# Activity
Summarize the goat diary entry below in two sentences.

# Extract
________
Goat Happy Holidays greeting

 

Please Note: if you are new to the Goat Diaries, these are a series of articles that are best read in order.  The first installment was posted on Oct. 2nd.  I suggest you begin there: https://theclickercenterblog.com/2017/10/02/   Two of the goats I write about originally came for a twelve day stay in July.  The July Goat Diaries track their training during this period.  In November these two goats, plus three others returned.  They will be with me through the winter.  The “Goat Palace” reports track their training.  I wish to thank Sister Mary Elizabeth from the Community of St. Mary in upstate NY for the generous loan of her beautiful cashmere goats.

The July Goat Diaries: Day 4 – Eagerness

Balancing Energy

I’ve been describing how I introduced a second platform into the training sessions.  This new game of moving from one platform to another was proving to be an exciting one for P.  He didn’t just walk from one platform to another.  He leapt with energy, bouncing between them and managing to land somehow with all four feet balanced even on the small wooden platform.

The sound of my click helped to stop him.  That’s a good sign that he was understanding it’s meaning.  It also shows the value of the marker signal.  If I had not been able to interrupt him, all this energy might have propelled him beyond the platform and into me.

Instead, once he was on the platform, we could shift into stillness.  With such a smart, energetic, always thinking animal I needed to be especially careful to include these long stretches of quiet.  It doesn’t make for an “exciting” training session.  The expression is: “good training should be boring to watch.”
________
# The data
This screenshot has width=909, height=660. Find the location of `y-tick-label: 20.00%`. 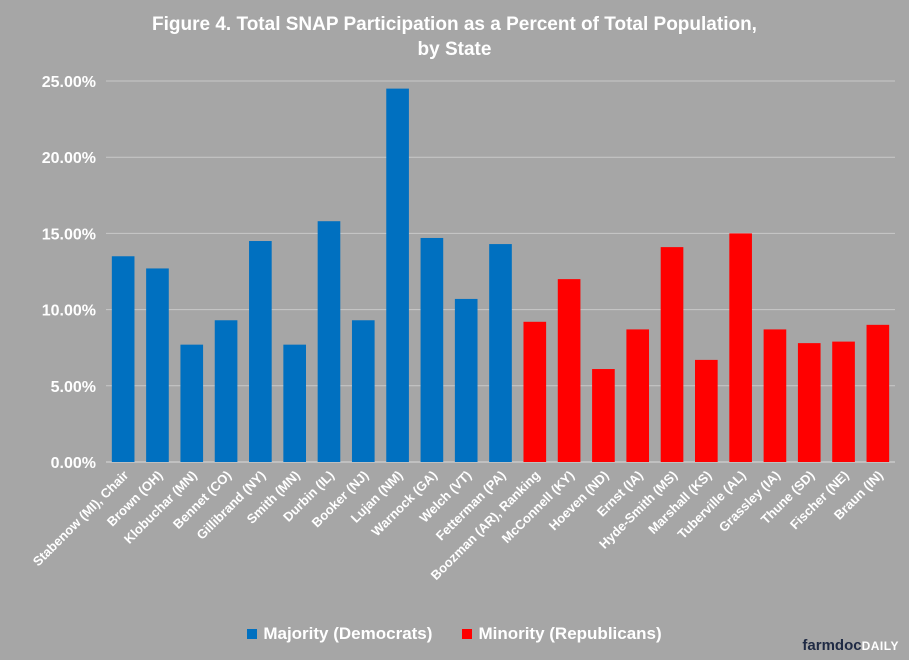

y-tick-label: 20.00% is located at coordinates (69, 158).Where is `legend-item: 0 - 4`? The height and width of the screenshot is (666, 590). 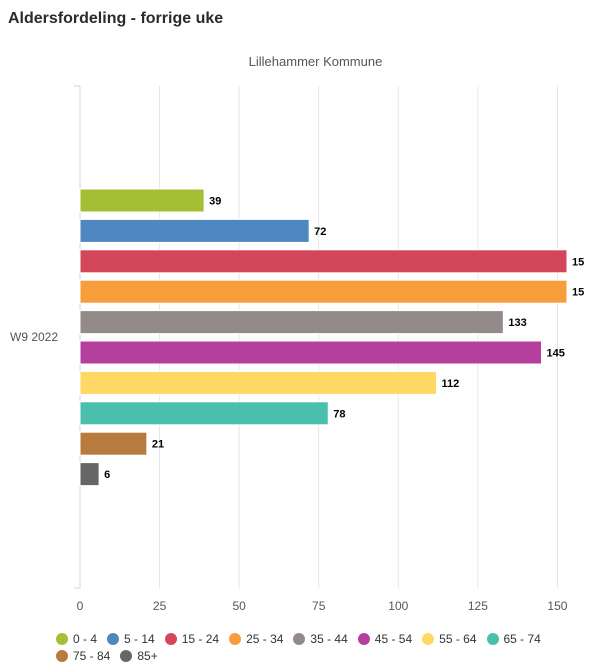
________
# Solved problem
A goat called P. leapt with energy between two platforms in a new training game, and the click helped stop him, which showed that he understood its meaning and that the marker signal was valuable. Once he was on the platform, the session shifted into stillness, because so smart and energetic an animal needed long quiet stretches, in keeping with the saying that good training should be boring to watch.